## DATA PROVIDED
☆ ☆ ☆ ☆
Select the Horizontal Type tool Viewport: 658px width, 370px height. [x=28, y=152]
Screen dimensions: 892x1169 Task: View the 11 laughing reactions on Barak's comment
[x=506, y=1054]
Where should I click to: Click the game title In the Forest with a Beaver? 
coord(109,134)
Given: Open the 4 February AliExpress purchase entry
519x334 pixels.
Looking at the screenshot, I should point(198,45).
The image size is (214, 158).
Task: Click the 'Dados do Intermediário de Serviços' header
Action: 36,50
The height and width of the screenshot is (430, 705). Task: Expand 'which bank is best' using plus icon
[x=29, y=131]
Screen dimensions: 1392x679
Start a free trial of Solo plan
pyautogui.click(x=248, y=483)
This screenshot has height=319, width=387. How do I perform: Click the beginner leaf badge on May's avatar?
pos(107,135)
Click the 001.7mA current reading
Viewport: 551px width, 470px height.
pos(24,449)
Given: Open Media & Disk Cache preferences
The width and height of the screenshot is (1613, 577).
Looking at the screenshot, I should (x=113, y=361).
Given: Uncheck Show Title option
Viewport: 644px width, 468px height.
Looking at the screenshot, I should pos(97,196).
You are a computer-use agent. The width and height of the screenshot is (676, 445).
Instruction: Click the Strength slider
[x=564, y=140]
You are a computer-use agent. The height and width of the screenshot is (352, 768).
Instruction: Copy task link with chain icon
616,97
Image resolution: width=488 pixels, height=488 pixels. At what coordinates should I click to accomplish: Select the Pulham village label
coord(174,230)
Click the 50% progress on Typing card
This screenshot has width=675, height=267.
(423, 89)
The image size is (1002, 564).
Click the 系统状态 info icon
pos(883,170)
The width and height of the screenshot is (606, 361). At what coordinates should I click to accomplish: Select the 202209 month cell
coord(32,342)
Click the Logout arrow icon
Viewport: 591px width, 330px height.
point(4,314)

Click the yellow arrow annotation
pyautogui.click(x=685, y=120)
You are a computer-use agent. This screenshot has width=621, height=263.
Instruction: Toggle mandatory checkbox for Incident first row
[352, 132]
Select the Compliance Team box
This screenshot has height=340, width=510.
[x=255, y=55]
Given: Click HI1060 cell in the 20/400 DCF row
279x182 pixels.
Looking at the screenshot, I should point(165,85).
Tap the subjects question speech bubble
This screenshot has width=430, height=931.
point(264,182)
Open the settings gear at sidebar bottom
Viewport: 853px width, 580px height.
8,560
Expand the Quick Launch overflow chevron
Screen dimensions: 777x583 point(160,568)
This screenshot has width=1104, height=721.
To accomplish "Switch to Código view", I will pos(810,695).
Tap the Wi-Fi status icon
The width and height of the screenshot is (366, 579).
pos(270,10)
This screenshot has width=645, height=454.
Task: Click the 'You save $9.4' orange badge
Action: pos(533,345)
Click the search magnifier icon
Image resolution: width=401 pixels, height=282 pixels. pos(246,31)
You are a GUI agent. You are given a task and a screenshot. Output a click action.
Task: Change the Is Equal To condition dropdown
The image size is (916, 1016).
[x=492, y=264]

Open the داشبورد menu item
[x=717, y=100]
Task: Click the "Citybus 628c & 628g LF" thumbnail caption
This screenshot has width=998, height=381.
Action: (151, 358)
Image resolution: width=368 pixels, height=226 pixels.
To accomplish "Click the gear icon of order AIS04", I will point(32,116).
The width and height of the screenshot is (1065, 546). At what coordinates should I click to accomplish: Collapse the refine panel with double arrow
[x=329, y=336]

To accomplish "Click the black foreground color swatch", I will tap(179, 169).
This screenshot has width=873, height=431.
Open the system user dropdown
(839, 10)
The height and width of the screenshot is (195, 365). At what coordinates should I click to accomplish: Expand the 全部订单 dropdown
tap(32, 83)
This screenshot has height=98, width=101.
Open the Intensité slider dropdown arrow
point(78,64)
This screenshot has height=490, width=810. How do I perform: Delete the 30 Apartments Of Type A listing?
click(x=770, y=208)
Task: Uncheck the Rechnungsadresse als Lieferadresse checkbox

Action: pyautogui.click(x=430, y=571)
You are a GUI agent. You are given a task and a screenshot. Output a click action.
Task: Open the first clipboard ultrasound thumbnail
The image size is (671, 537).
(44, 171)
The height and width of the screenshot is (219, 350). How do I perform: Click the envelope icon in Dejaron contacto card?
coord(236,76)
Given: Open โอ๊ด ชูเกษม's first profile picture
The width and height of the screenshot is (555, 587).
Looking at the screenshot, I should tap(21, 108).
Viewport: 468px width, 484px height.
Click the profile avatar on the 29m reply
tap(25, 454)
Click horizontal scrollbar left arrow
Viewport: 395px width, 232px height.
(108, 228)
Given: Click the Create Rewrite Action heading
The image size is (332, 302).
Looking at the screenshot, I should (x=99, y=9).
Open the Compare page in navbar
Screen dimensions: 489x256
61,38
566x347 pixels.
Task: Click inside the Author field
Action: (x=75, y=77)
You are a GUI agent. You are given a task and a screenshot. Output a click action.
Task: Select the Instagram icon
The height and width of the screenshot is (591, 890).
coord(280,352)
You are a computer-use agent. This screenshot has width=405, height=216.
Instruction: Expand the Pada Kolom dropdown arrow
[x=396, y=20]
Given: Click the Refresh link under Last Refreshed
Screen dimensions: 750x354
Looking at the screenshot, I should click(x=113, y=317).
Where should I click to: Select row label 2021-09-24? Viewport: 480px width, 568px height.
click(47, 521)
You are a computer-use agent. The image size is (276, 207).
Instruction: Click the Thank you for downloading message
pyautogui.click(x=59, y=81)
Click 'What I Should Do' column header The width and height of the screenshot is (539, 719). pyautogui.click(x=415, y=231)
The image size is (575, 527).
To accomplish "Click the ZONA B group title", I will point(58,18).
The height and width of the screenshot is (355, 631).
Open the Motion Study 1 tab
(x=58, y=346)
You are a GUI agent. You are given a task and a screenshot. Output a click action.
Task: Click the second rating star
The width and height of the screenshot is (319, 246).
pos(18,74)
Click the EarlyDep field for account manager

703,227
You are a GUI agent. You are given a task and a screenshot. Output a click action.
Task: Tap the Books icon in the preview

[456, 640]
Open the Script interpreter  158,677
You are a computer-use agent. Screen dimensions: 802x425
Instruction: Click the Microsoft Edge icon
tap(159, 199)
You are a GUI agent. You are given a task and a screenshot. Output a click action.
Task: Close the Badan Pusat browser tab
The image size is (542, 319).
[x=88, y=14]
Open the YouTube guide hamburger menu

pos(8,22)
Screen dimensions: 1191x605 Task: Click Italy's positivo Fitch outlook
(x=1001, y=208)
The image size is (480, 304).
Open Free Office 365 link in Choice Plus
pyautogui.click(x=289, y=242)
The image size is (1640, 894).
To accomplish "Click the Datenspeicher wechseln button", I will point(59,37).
☆ ☆ ☆ ☆
## PROMPT
Write down all the entries again without a single difference.

## RESPONSE
Select the Horizontal Type tool Viewport: 658px width, 370px height. [x=28, y=152]
Screen dimensions: 892x1169 Task: View the 11 laughing reactions on Barak's comment
[x=506, y=1054]
Where should I click to: Click the game title In the Forest with a Beaver? 
coord(109,134)
Given: Open the 4 February AliExpress purchase entry
519x334 pixels.
Looking at the screenshot, I should point(198,45).
The image size is (214, 158).
Task: Click the 'Dados do Intermediário de Serviços' header
Action: 36,50
The height and width of the screenshot is (430, 705). Task: Expand 'which bank is best' using plus icon
[x=29, y=131]
Screen dimensions: 1392x679
Start a free trial of Solo plan
pyautogui.click(x=248, y=483)
This screenshot has height=319, width=387. How do I perform: Click the beginner leaf badge on May's avatar?
pos(107,135)
Click the 001.7mA current reading
Viewport: 551px width, 470px height.
pos(24,449)
Given: Open Media & Disk Cache preferences
The width and height of the screenshot is (1613, 577).
Looking at the screenshot, I should (x=113, y=361).
Given: Uncheck Show Title option
Viewport: 644px width, 468px height.
Looking at the screenshot, I should pos(97,196).
You are a computer-use agent. The width and height of the screenshot is (676, 445).
Instruction: Click the Strength slider
[x=564, y=140]
You are a computer-use agent. The height and width of the screenshot is (352, 768).
Instruction: Copy task link with chain icon
616,97
Image resolution: width=488 pixels, height=488 pixels. At what coordinates should I click to accomplish: Select the Pulham village label
coord(174,230)
Click the 50% progress on Typing card
This screenshot has width=675, height=267.
(423, 89)
The image size is (1002, 564).
Click the 系统状态 info icon
pos(883,170)
The width and height of the screenshot is (606, 361). At what coordinates should I click to accomplish: Select the 202209 month cell
coord(32,342)
Click the Logout arrow icon
Viewport: 591px width, 330px height.
point(4,314)

Click the yellow arrow annotation
pyautogui.click(x=685, y=120)
You are a computer-use agent. This screenshot has width=621, height=263.
Instruction: Toggle mandatory checkbox for Incident first row
[352, 132]
Select the Compliance Team box
This screenshot has height=340, width=510.
[x=255, y=55]
Given: Click HI1060 cell in the 20/400 DCF row
279x182 pixels.
Looking at the screenshot, I should point(165,85).
Tap the subjects question speech bubble
This screenshot has width=430, height=931.
point(264,182)
Open the settings gear at sidebar bottom
Viewport: 853px width, 580px height.
8,560
Expand the Quick Launch overflow chevron
Screen dimensions: 777x583 point(160,568)
This screenshot has width=1104, height=721.
To accomplish "Switch to Código view", I will pos(810,695).
Tap the Wi-Fi status icon
The width and height of the screenshot is (366, 579).
pos(270,10)
This screenshot has width=645, height=454.
Task: Click the 'You save $9.4' orange badge
Action: pos(533,345)
Click the search magnifier icon
Image resolution: width=401 pixels, height=282 pixels. pos(246,31)
You are a GUI agent. You are given a task and a screenshot. Output a click action.
Task: Change the Is Equal To condition dropdown
The image size is (916, 1016).
[x=492, y=264]

Open the داشبورد menu item
[x=717, y=100]
Task: Click the "Citybus 628c & 628g LF" thumbnail caption
This screenshot has width=998, height=381.
Action: (151, 358)
Image resolution: width=368 pixels, height=226 pixels.
To accomplish "Click the gear icon of order AIS04", I will point(32,116).
The width and height of the screenshot is (1065, 546). At what coordinates should I click to accomplish: Collapse the refine panel with double arrow
[x=329, y=336]

To accomplish "Click the black foreground color swatch", I will tap(179, 169).
This screenshot has width=873, height=431.
Open the system user dropdown
(839, 10)
The height and width of the screenshot is (195, 365). At what coordinates should I click to accomplish: Expand the 全部订单 dropdown
tap(32, 83)
This screenshot has height=98, width=101.
Open the Intensité slider dropdown arrow
point(78,64)
This screenshot has height=490, width=810. How do I perform: Delete the 30 Apartments Of Type A listing?
click(x=770, y=208)
Task: Uncheck the Rechnungsadresse als Lieferadresse checkbox

Action: pyautogui.click(x=430, y=571)
You are a GUI agent. You are given a task and a screenshot. Output a click action.
Task: Open the first clipboard ultrasound thumbnail
The image size is (671, 537).
(44, 171)
The height and width of the screenshot is (219, 350). How do I perform: Click the envelope icon in Dejaron contacto card?
coord(236,76)
Given: Open โอ๊ด ชูเกษม's first profile picture
The width and height of the screenshot is (555, 587).
Looking at the screenshot, I should tap(21, 108).
Viewport: 468px width, 484px height.
Click the profile avatar on the 29m reply
tap(25, 454)
Click horizontal scrollbar left arrow
Viewport: 395px width, 232px height.
(108, 228)
Given: Click the Create Rewrite Action heading
The image size is (332, 302).
Looking at the screenshot, I should (x=99, y=9).
Open the Compare page in navbar
Screen dimensions: 489x256
61,38
566x347 pixels.
Task: Click inside the Author field
Action: (x=75, y=77)
You are a GUI agent. You are given a task and a screenshot. Output a click action.
Task: Select the Instagram icon
The height and width of the screenshot is (591, 890).
coord(280,352)
You are a computer-use agent. This screenshot has width=405, height=216.
Instruction: Expand the Pada Kolom dropdown arrow
[x=396, y=20]
Given: Click the Refresh link under Last Refreshed
Screen dimensions: 750x354
Looking at the screenshot, I should click(x=113, y=317).
Where should I click to: Select row label 2021-09-24? Viewport: 480px width, 568px height.
click(47, 521)
You are a computer-use agent. The image size is (276, 207).
Instruction: Click the Thank you for downloading message
pyautogui.click(x=59, y=81)
Click 'What I Should Do' column header The width and height of the screenshot is (539, 719). pyautogui.click(x=415, y=231)
The image size is (575, 527).
To accomplish "Click the ZONA B group title", I will point(58,18).
The height and width of the screenshot is (355, 631).
Open the Motion Study 1 tab
(x=58, y=346)
You are a GUI agent. You are given a task and a screenshot. Output a click action.
Task: Click the second rating star
The width and height of the screenshot is (319, 246).
pos(18,74)
Click the EarlyDep field for account manager

703,227
You are a GUI agent. You are given a task and a screenshot. Output a click action.
Task: Tap the Books icon in the preview

[456, 640]
Open the Script interpreter  158,677
You are a computer-use agent. Screen dimensions: 802x425
Instruction: Click the Microsoft Edge icon
tap(159, 199)
You are a GUI agent. You are given a task and a screenshot. Output a click action.
Task: Close the Badan Pusat browser tab
The image size is (542, 319).
[x=88, y=14]
Open the YouTube guide hamburger menu

pos(8,22)
Screen dimensions: 1191x605 Task: Click Italy's positivo Fitch outlook
(x=1001, y=208)
The image size is (480, 304).
Open Free Office 365 link in Choice Plus
pyautogui.click(x=289, y=242)
The image size is (1640, 894).
To accomplish "Click the Datenspeicher wechseln button", I will point(59,37).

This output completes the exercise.